> [Aim of the exercise]:
Count the lines in the entries below that contain the word "width". Give only the number.

Data extracted from a collection:

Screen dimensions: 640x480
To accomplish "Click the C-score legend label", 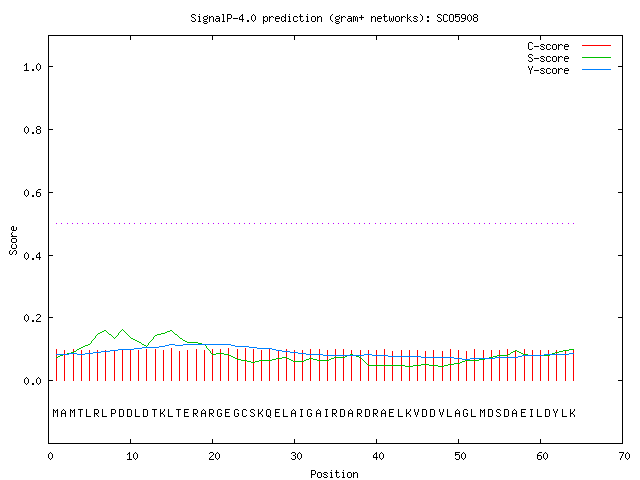I will (x=548, y=46).
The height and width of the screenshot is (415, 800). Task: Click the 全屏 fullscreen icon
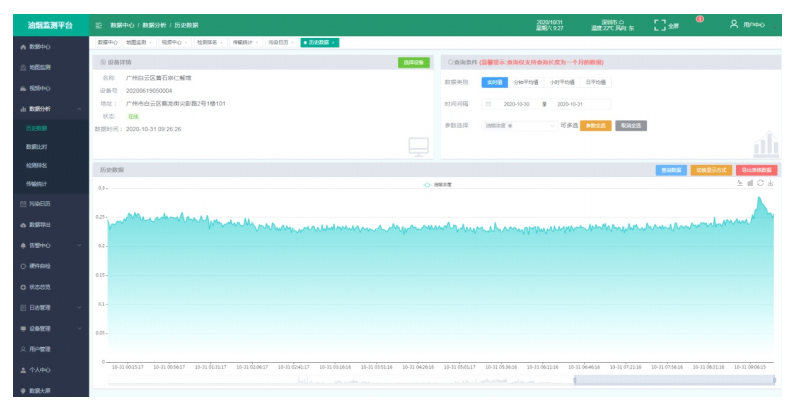(x=660, y=23)
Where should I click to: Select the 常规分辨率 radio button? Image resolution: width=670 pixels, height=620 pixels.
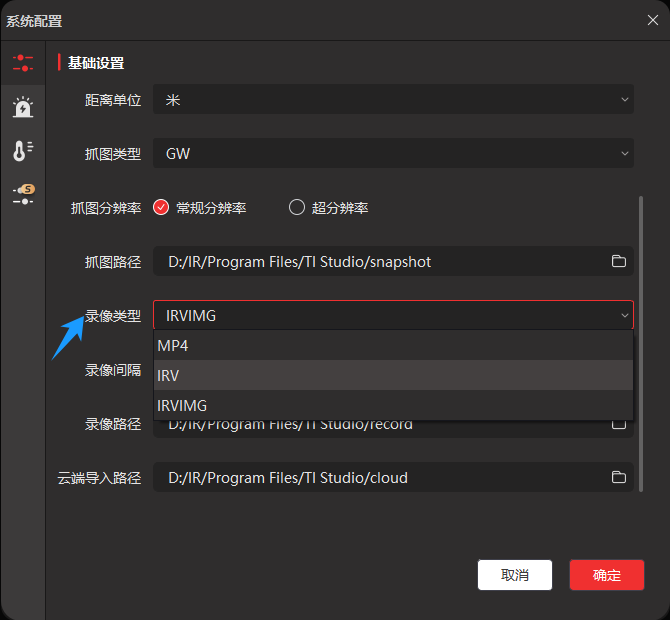[161, 208]
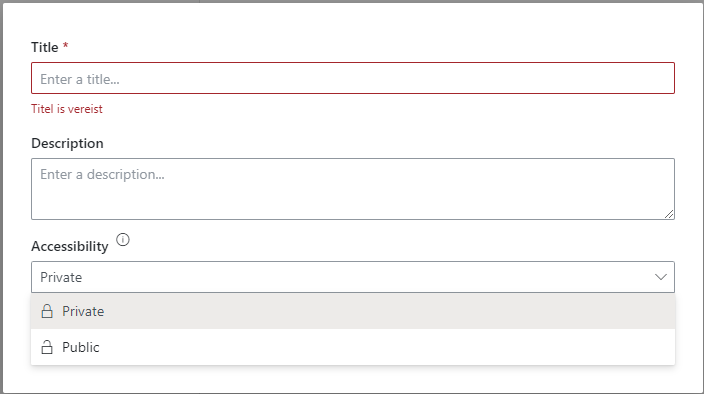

> [Answer for this exercise]:
2